To be fair, that's all their goal is. Learning about DirectX and learning about software engineering are 2 totally different things. There's nothing special about DirectX in regards to OO design. Trying to teach too much at once is a recipe for failure.

Quote:

The code in most online direct tuts is a mess as it is all done in one cpp file. Classing up some of dx modules such as the direct3d, a windows window and a class to deal with loading and displaying textures such as a tile class isnt explained in many of the online tutorials i have seen.


Once you build a framework you raise the bar to entry. A lot of people hate the Microsoft samples because you need to understand their framework to have a hope of following what the samples are showing. Obviously you would never do a significant project all in a single cpp file without decent abstraction, but it's the best way to keep things clear and easy to understand.

Quote:

Learning DX is very hard, ive been trying for 6 months now and although im familar with somw of the calls dx makes im still pretty crap at getting it into an OO design.

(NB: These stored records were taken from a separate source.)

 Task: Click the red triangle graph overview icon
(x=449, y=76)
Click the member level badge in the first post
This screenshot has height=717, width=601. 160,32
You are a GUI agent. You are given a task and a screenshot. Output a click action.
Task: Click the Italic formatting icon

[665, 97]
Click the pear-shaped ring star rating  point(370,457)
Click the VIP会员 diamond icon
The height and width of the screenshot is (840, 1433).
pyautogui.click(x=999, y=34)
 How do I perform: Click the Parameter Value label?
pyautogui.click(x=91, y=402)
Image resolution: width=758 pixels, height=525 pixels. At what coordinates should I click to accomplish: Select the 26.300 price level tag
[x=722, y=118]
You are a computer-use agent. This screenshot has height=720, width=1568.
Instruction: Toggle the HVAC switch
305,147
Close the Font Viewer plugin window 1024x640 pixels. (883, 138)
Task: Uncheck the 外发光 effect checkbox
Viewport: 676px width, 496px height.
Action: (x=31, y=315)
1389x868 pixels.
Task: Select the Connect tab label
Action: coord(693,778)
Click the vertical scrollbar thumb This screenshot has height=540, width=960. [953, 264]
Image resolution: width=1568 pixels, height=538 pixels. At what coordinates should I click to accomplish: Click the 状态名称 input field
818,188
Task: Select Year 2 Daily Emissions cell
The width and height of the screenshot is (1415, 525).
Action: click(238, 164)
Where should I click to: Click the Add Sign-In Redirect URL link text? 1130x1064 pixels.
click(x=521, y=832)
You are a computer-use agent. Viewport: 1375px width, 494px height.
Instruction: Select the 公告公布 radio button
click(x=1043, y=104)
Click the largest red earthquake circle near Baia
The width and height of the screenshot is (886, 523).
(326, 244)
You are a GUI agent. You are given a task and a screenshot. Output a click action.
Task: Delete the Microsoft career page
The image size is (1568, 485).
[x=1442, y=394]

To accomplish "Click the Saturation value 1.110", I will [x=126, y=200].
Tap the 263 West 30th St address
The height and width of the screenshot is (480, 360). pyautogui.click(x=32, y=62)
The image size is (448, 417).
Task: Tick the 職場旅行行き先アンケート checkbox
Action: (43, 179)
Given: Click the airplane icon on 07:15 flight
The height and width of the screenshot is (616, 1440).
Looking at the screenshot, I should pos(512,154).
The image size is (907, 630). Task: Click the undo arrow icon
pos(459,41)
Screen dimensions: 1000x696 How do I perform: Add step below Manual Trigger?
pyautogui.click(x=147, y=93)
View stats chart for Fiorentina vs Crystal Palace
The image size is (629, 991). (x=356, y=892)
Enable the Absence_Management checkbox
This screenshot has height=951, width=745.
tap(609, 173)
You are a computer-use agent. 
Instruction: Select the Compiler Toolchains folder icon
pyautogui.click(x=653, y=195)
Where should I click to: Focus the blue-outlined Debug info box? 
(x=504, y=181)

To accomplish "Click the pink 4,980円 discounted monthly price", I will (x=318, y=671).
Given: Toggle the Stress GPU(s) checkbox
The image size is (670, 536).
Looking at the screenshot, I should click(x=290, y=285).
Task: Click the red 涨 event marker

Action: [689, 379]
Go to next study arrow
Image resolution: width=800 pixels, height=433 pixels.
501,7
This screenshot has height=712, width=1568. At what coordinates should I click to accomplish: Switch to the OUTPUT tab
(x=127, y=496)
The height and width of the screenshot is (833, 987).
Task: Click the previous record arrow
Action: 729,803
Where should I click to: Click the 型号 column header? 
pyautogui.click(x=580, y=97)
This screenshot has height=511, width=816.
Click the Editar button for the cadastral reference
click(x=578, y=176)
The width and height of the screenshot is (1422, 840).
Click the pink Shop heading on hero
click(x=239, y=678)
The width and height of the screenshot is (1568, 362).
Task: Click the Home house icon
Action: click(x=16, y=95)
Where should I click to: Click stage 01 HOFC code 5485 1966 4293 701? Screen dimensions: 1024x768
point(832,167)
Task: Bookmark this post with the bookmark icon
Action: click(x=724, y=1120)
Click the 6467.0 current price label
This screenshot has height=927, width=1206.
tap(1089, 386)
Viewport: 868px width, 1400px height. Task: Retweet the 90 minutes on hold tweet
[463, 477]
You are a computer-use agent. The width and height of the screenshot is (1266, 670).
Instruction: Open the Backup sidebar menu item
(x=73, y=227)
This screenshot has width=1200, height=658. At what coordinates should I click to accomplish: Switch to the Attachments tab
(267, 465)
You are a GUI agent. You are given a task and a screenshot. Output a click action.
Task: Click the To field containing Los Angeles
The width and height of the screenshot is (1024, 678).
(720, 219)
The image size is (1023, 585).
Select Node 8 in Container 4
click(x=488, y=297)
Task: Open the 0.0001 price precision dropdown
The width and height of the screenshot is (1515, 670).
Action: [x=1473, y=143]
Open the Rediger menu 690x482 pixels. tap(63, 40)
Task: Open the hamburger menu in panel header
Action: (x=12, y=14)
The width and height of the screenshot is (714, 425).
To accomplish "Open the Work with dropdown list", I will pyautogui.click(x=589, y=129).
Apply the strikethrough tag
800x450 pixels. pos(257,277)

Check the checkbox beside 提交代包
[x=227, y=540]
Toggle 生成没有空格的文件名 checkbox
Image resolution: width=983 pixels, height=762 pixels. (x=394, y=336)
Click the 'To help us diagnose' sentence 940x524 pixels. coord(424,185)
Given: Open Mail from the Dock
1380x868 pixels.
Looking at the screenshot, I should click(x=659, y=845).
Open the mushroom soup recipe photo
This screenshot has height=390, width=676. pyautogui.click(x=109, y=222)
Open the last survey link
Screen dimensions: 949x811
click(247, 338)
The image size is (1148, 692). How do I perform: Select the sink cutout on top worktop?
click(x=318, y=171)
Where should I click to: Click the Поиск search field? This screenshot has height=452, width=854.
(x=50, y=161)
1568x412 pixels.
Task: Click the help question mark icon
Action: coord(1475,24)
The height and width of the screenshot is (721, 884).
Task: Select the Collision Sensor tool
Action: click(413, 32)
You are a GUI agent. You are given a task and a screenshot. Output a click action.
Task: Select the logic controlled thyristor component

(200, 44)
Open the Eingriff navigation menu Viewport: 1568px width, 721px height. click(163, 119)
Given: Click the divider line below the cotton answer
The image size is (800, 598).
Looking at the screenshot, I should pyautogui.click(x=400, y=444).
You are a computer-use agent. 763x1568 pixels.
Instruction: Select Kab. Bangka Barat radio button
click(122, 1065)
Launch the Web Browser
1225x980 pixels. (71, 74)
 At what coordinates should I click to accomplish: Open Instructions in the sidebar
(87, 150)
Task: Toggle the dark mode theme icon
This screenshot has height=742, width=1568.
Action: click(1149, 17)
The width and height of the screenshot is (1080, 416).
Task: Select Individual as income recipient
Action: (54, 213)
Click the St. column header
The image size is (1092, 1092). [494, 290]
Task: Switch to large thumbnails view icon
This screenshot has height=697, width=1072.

Learning DirectX is very hard. Graphics programming is HARD. Game development is HARD. Anyone who says differently is trying to sell you something. But there are things to make it easier. I'd recommend investing in some programming books. Get a good C++ book that explains all the ins and outs of classes and class design. When you understand good class design, and you understand the DX concepts you will be able to easily combine the 2.

Quote:

the best book ive seen so far (possibly cos its the only book ive got on dx) is the sams teach urself dx in 21 days . . be warned tho it gets hairy quickly and its in dx8. The text is not as well written as it could be and some of the early parts leave you looking at functions with 10 parameters in them and you have absolutly no idea what they do and just add the numbers he tells you.

No one is going to learn much about DirectX in 21 days. NOTE: They are trying to sell you something.

Quote:

Other than that there is the msdn but i advise u to stay away from that unless u are one of the really good coders. MSDN to me is confusing and the only time i use it if i get an error like GetSprite() does not take 5 arguments .. i can then see whow many it does tske and try nd assume that what im adding makes sense to me

The documentation is very valuable no matter what level you are at. When you're starting out you won't understand everything, but that's okay. Some of the most important bits are the "Remarks" at the end of every function definition, these often point out very useful information.

Quote:

hope you succeed cos im nearely at defeat with this api

When you're feeling defeated sometimes the best thing you can do is to take a little break. If you get a good C++ book then you can use that time to still move yourself forward without bashing your head against DX. Then after a short break you can come back fresh.

Unlike DX, C++ has not changed appreciably in quite a long time. If you're short on cash it's likely that a library will have at least a few C++ books and you don't have to worry about it being out of date.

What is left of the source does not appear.